Les banques ont limité l’accès des personnes à revenus modestes au crédit immobilier bien avant l’apparition des premiers effets de la pandémie. Les acheteurs potentiels touchés par cette mesure restrictive ont fini par se rabattre sur la location. En parallèle, les propriétaires qui recouraient jusque-là aux plateformes comme Airbnb ont rejoint les bailleurs classiques pour s’assurer des revenus plus stables.

D'après les experts, l'épidémie de Covid-19 a stimulé le marché locatif dans les grandes agglomérations françaises. L'offre à Toulouse, par exemple, a progressé de 23 % par rapport à l'année dernière, selon le site spécialisé SeLoger. Ce phénomène se répercutera forcément sur les activités connexes comme l'assurance habitation.

Le groupe a récemment publié son baromètre national relatant les tendances dans le secteur immobilier. Cette étude a permis de constater une forte hausse de l'offre et de la demande en matière de location sur tout le territoire. En définitive, il s'agit d'une réaction du marché à la conjoncture sanitaire et économique créée par la pandémie.


Des loyers plus ou moins stables en général

Selon les analystes de SeLoger, l'augmentation du nombre de logements disponibles sur le marché n'a pas affecté la valeur moyenne des loyers pour l'instant. Ainsi, le prix de la location reste relativement plus avantageux par rapport au remboursement d'un prêt immobilier. En effet, les mensualités appliquées par les banques pèsent généralement lourd dans le budget des ménages.

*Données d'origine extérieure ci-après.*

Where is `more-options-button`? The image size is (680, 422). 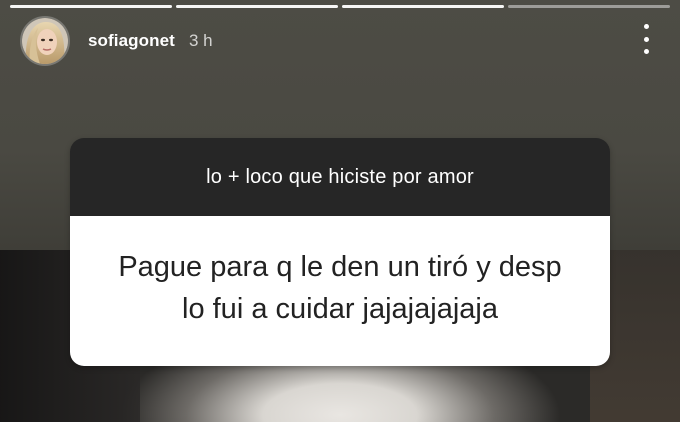
more-options-button is located at coordinates (646, 39).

Dans l'Hexagone, le montant des loyers a tendance à progresser plus lentement que les cours en matière de vente immobilière et les prix moyens à la consommation. Le baromètre du site spécialisé a notamment évoqué une légère variation entre 0 et 3 % dans le pays. Les loyers sont donc restés relativement stables en dépit des circonstances.

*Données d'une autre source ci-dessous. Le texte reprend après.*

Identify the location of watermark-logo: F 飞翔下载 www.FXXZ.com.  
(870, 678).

Ce constat est confirmé par le marché de la location à Toulouse, où les loyers s'élèvent en moyenne à 638 euros. En revanche, ils ont augmenté de 12 % à Bordeaux pour atteindre 746 euros. D'un autre côté, certaines grandes villes affichent une baisse. Ce phénomène s'est particulièrement produit à Strasbourg (-3 %), Rennes (-4 %) et Nice (-10 %).

Divers effets de la crise

Le dernier baromètre SeLoger a révélé une forte progression de l'offre locative dans la plupart des grandes villes françaises. Cette tendance est notamment visible à Nice (52 %), Bordeaux (39 %), Rennes (34 %) et Nantes (32 %). Paris se démarque toutefois par une augmentation de 64 % en un an.

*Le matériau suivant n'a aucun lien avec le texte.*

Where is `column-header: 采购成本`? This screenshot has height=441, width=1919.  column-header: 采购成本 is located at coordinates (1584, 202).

Pour obtenir ces chiffres, les analystes du groupe ont comparé le nombre de locations disponibles entre le 1er juin 2019 et 31 juillet 2020 avec les données de l'année précédente. Les effets de la pandémie sur le secteur immobilier sont perceptibles sur cette période. Cela dit, les marchés de la vente et de la location ne réagissent pas de la même manière face à la crise.

Le marché de la vente est en effet reconnu comme étant tendu dans les grandes agglomérations. La situation ne s'est pas améliorée depuis le déconfinement. En revanche, le marché locatif est moins concurrentiel.